Delivering safe and ethical care in laser vision correction surgery - EuroTimes

Delivering safe and ethical care in laser vision correction surgery

A John Kanellopoulos MD

Thanks to a swift, aggressive government response to early cases of COVID-19 in Greece that commenced on March 15, this southern European country of 10.72 million people saw far less morbidity and mortality from the coronavirus infection than many other nations. Consequently, Greece was also one of the first countries to see restrictions eased.

Despite the absence of a mandate, A John Kanellopoulos MD, Director, Laservision Eye Institute, Athens, Greece, chose from March 1 to voluntarily stop performing all elective surgeries at his centre and enforce spacing between patient exams along with wearing of facial masks and gloves for all. By mid-May, just a few weeks after the beginning of staged lifting of COVID-19 restrictions, he was already seeing patients for laser vision correction (LVC) consultation visits and performing his first operations.

Considering the level of patient interest and the value of laser refractive surgery, Dr Kanellopoulos is hopeful about its future.

“If we do not let our guard down and remain dedicated to delivering safe and ethical care, I believe the volume of LVC will return to the pre-pandemic state,” he told EuroTimes.

“The timing will be influenced by what course the pandemic follows over the next few months, if there is a resurgence of cases in the fall and what modalities emerge for treating and preventing COVID-19. Meanwhile, I encourage my colleagues to be optimistic and continue to offer the best of our services because I believe that LVC provides patients a safer option for refractive correction than contact lens wear and is a highly rewarding component of our careers.”

Pandemic impact on patient perceptions
Dr Kanellopoulos recalled that during the lockdown period in Greece, he was contacted by several patients who were interested in LVC because they felt the “down time” they had from work and other usual activities offered an opportune time to undergo the surgery.

He also postulated that the stay-at-home situation itself, may have fuelled interest in LVC.

“With more unoccupied time, some individuals may have focused more on difficulties they were having with contact lenses and/or self-reflected on making lifestyle changes,” Dr Kanellopoulos explained.

“With safety in mind, we kindly deferred and postponed requests to perform surgery during the lockdown, parallel to this we counselled patients to try to refrain from wearing contact lenses considering that they may become a mode of transmission for the coronavirus.”

Resuming operations
Although in general, people in Greece are still somehow limiting some of their elective and leisure activities, including choosing to undergo various elective surgeries, Dr Kanellopoulos said that he is seeing an increased interest in LVC relative to the past.

“Although my surgical volume has not returned to what it was a year ago at this same time, the proportion of my surgical population that is interested in LVC has grown,” he said.

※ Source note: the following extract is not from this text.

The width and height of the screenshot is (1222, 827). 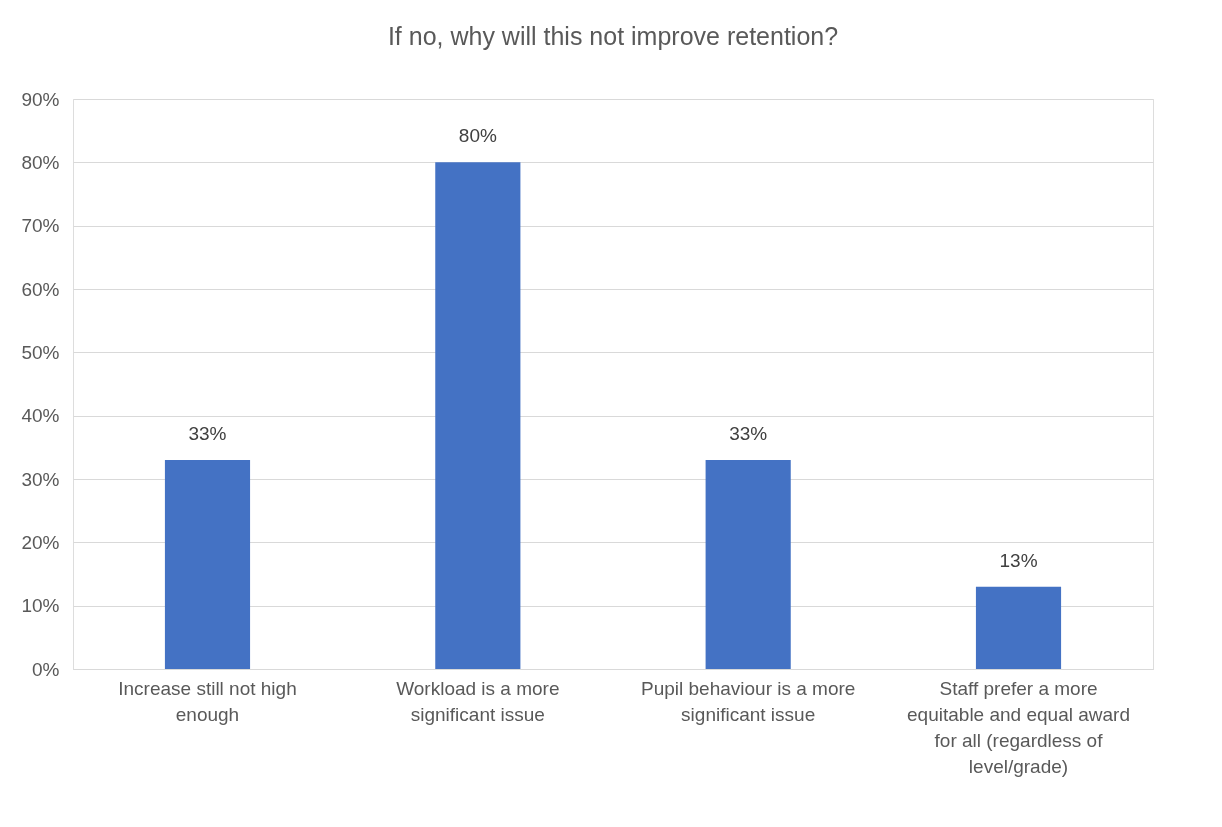 What do you see at coordinates (748, 701) in the screenshot?
I see `x-tick-label: Pupil behaviour is a more significant issue` at bounding box center [748, 701].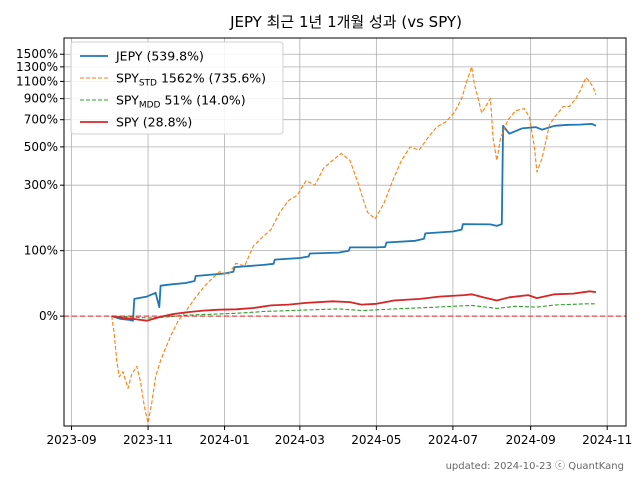 Image resolution: width=640 pixels, height=480 pixels. I want to click on legend-label-0: JEPY (539.8%), so click(160, 56).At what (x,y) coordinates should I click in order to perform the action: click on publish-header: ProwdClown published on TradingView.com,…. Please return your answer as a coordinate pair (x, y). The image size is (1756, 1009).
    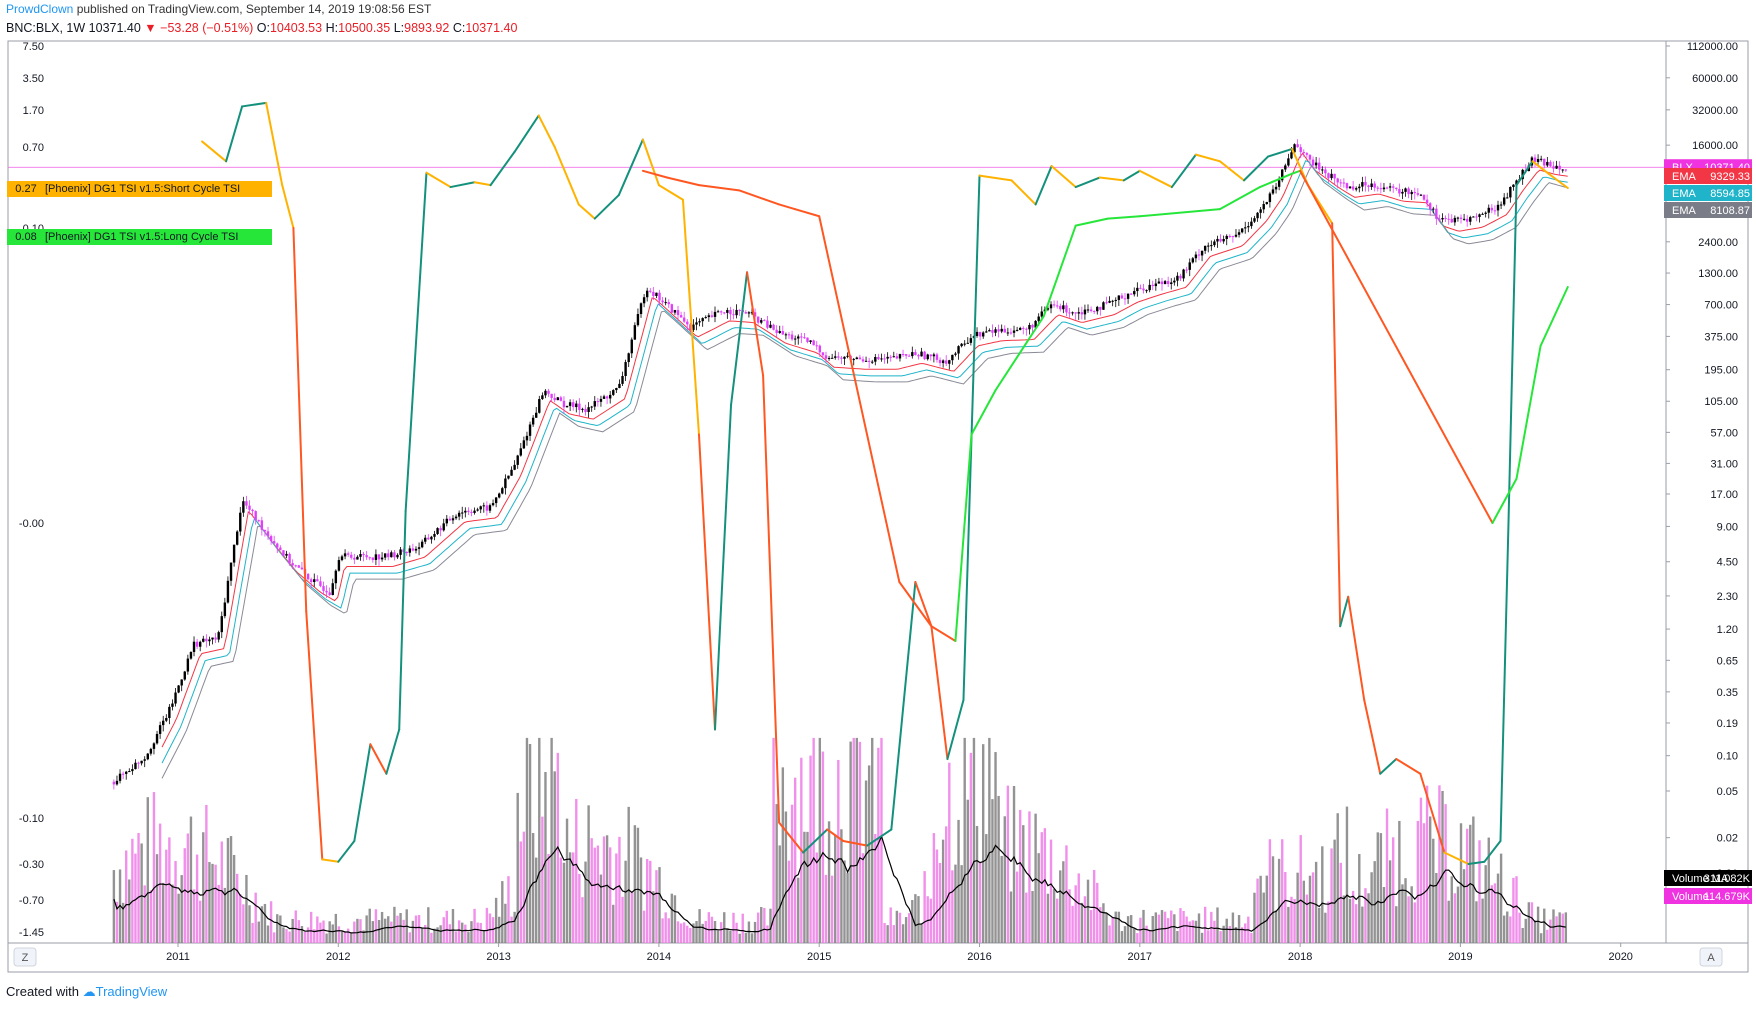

“Previously, laser refractive surgery accounted for approximately one-third of my surgical practice. Now almost half of the patients I see are interested in updating their contact lens prescription and very interested in LVC. Some patients are travelling from other EU countries and even from the United States!”

Dr Kanellopoulos suggested the “surge” may have been enhanced by his having incorporated ray-tracing customisation and excellent early results since November 2019 using an artificial intelligence platform that combines wavefront, Scheimpflug tomography and interferometry measurements from a single device.

New processes
Implementation of measures to minimise risk for virus transmission is critical so that patients are comfortable coming in for a consultation visit and proceeding with surgery. The changes include wearing of surgical face masks at all times-by all staff, breath shields on all slit-lamps, and reconfiguration of the waiting area to maintain social distancing among others.

Prior to their visit, patients are carefully screened for infection or recent exposure to COVID-19. At entry into the building, they are given disposable masks and gloves to wear and must clean their shoes with a disinfectant solution. In addition, adult patients must be unaccompanied unless they require assistance for ambulation or another issue.

“We recognise, however, that in making the decision to undergo surgery and for support postoperatively, many patients rely on an informed family member or friend. Therefore, we have employed extraordinary measures using videoconferencing and live, private online broadcasting of each surgery to fulfil this need,” Dr Kanellopoulos said.

“Our team’s high standards and my personal quest in offering excellence in patient care has been the driving force in rebooting refractive surgery in our practice post COVID-19. I personally have found the great majority of patients to have ‘returned’ to normalcy with a more heartfelt physician-patient relationship, and I am thrilled!”